How Does Company Culture Really Impact the Bottom Line?

Company culture has a big impact on talent recruitment and retention, and it promotes contribution and collaboration.

Curating a company culture that promotes freethinking and a multi-generational workforce directly impacts a company’s bottom line. More companies are focusing on workplace culture and atmosphere. TruAmerica Multifamily, for instance, has hired Eryn Mack, Ed.D, as director of human resources to focus on creating a culture of independent thinkers and collaboration. Such a culture will encourage contributions to projects and produce stronger, quality work.

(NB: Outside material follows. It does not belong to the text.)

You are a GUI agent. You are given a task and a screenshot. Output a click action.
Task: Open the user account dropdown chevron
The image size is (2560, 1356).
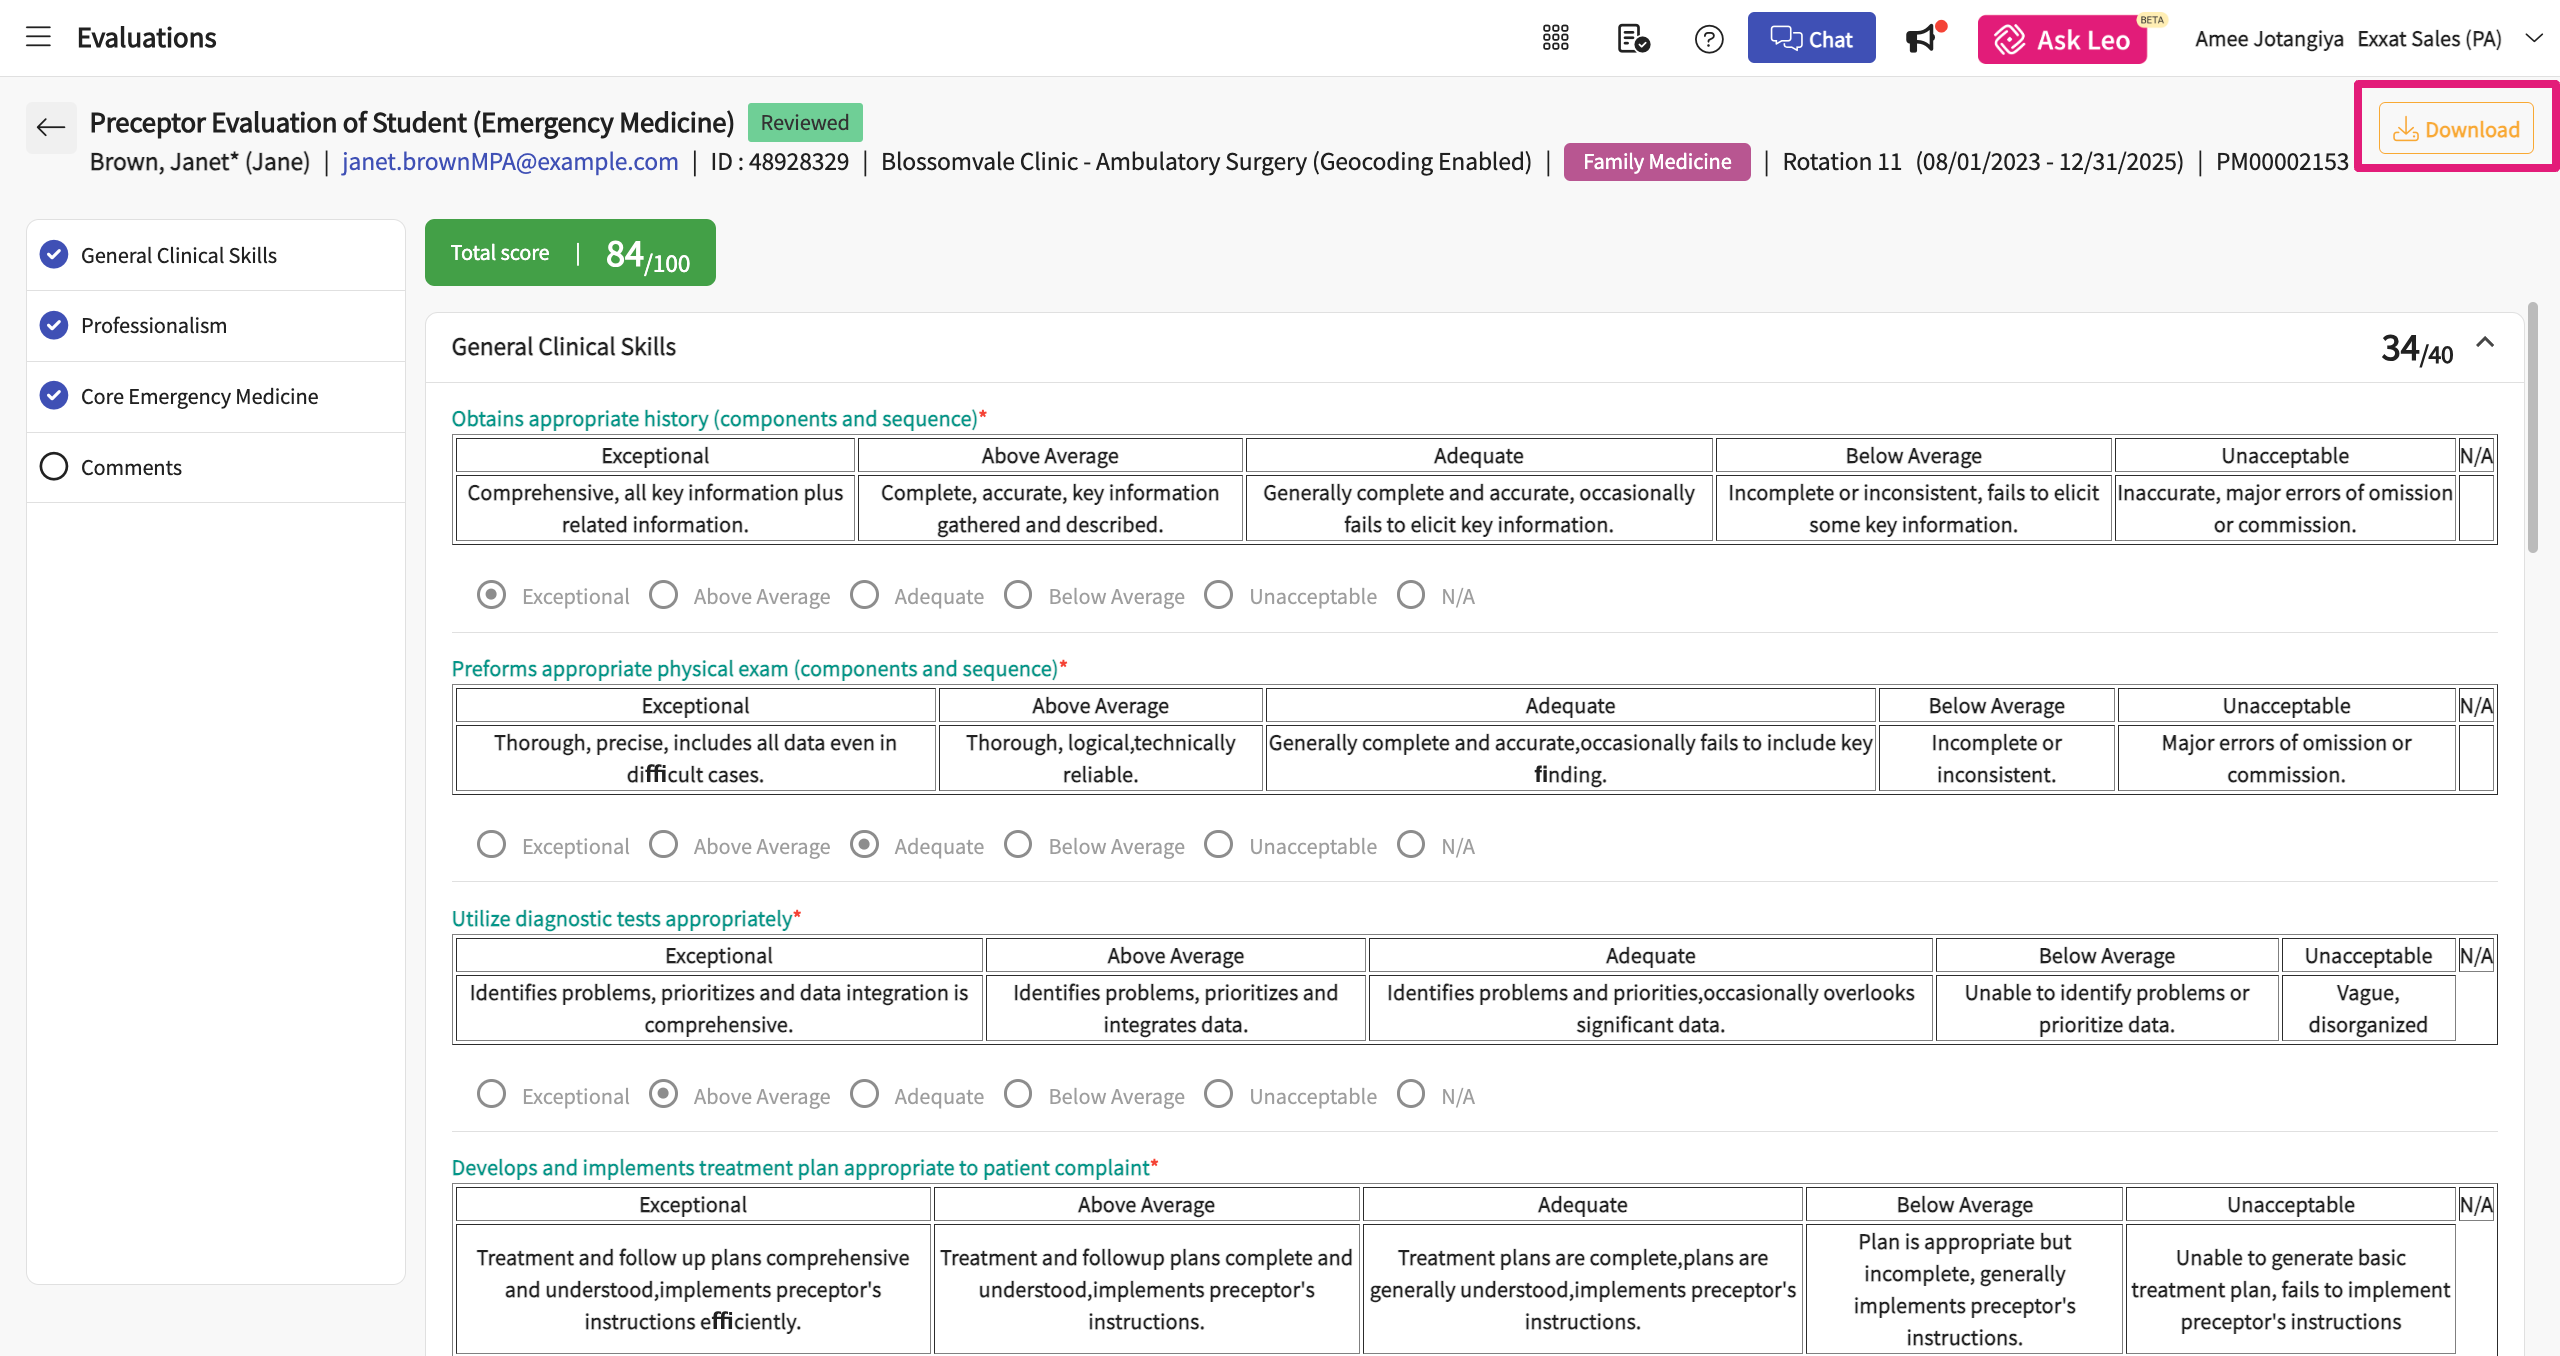[2533, 38]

“Company culture has the ability to galvanize employees in a stronger company commitment through shared and equitable values,” Mack tells Globest.com. “At TruAmerica, we are laser focused on encouraging our employees to be independent thinkers and providing them with exceptional opportunities to collaborate with their co-workers in order to achieve dynamic personal and corporate results. Our employees are empowered to contribute to the full lifecycle of their work, which directly impacts the bottom line.”

While company culture has become a buzz phrase in the office sector—second only to creative office—developing a cohesive and inclusive culture shouldn’t be considered a barrier. “It is simply conditioning a team to work together and establish norms through shared values and responsibility,” says Mack. “The first step for senior leadership is to “back off” and allow people to do what they were hired to do.  Let them showcase their capabilities. The end goal is to demonstrate a responsible and linear approach between employees and senior leadership.  This leads to a healthy equilibrium of trust, empowerment, autonomy and accountability.”

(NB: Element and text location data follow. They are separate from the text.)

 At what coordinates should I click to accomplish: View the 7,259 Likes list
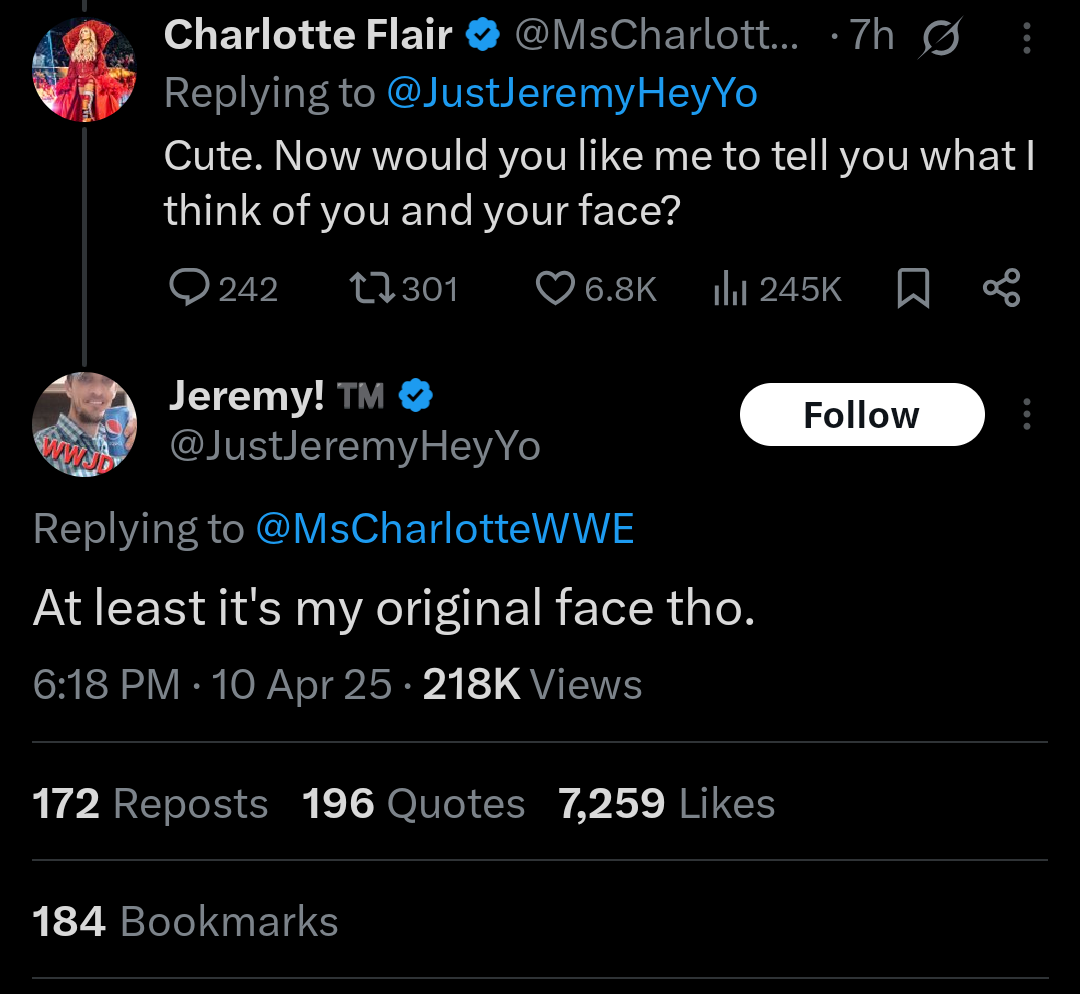pyautogui.click(x=666, y=804)
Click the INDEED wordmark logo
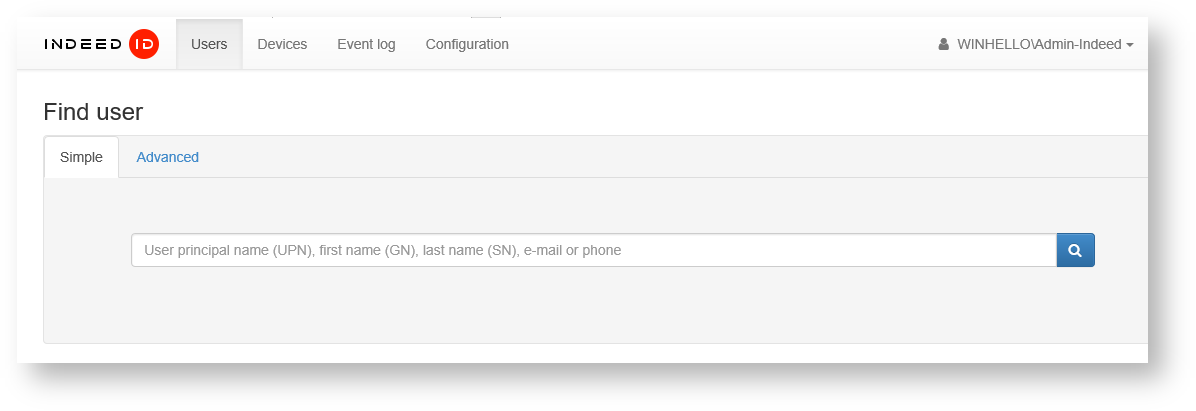Screen dimensions: 1196x411 (x=84, y=44)
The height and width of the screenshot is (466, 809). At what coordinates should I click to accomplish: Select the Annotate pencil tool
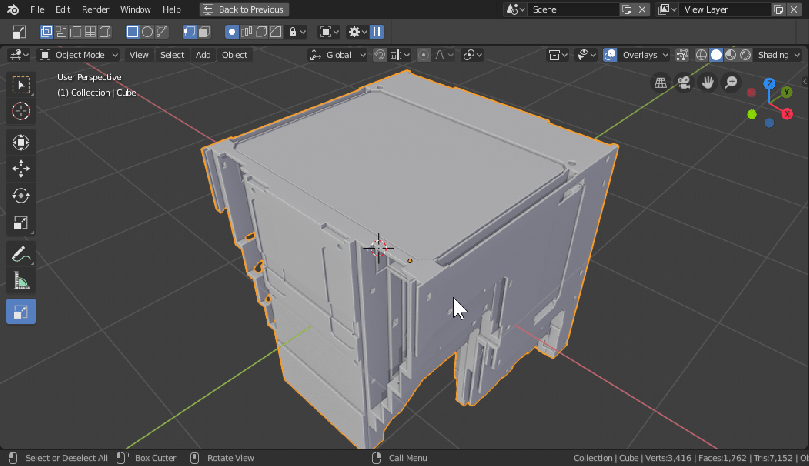click(x=21, y=256)
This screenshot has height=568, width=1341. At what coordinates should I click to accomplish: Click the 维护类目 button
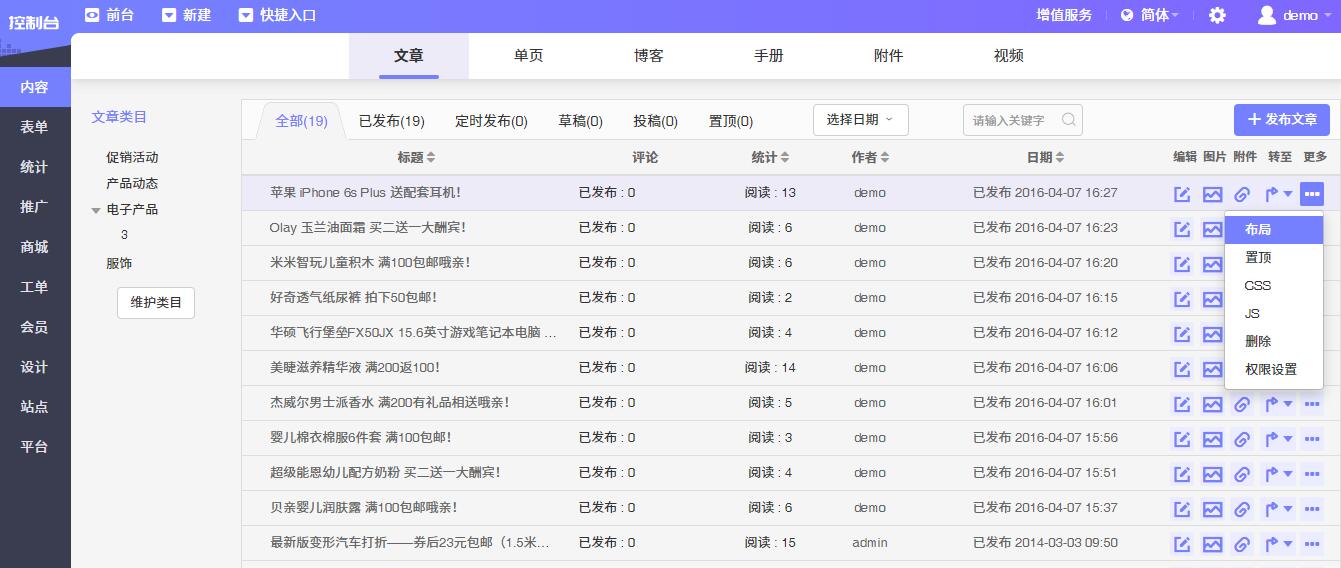(x=156, y=303)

While this is a growing trend, there are still slow adopters. Particularly larger companies have been hesitant to join the movement. Still, forward thinking companies understand the importance of company culture. “Larger companies appear to react slowly and they can be restricted by preferred habits developed over the long-term,” Mack adds. “Smaller companies are quicker to adopt these more agile and real-time workplaces strategies. Regardless of size, the smarter companies are examining ways to improve company culture.”

Companies looking to curate the right culture should start with recruiting the right people and promoting inclusion within. “The first step is a two-pronged approach, which addresses recruiting and curating a culture of inclusion,” says Mack. “We have moved recruitment in-house and have enabled our teams to participate in the decision of those they believe best demonstrate our core values. This approach allows for a more diverse perspective on hiring, enables ongoing creativity and reduces the time to hire.”

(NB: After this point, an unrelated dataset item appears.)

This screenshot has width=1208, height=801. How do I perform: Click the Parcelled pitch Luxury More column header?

At TruAmerica, this is the approach that Mack is taking to create the right culture at the firm. Starting with the current workforce, she is working to promote inclusion and communication, and employees have responded enthusiastically. “To further a culture of inclusion we have taken steps to reduce barriers that restrict solution-based thinking,” she says. “We have taken a step back and enabled employees to communicate not only what is working, but just as importantly, if not more so, what is not working. This approach has been received positively by employees because of our continued commitment to close gaps in efficiency. Employees at TruAmerica appreciate the simplicity and they have embraced the ability to have more control over their experience.”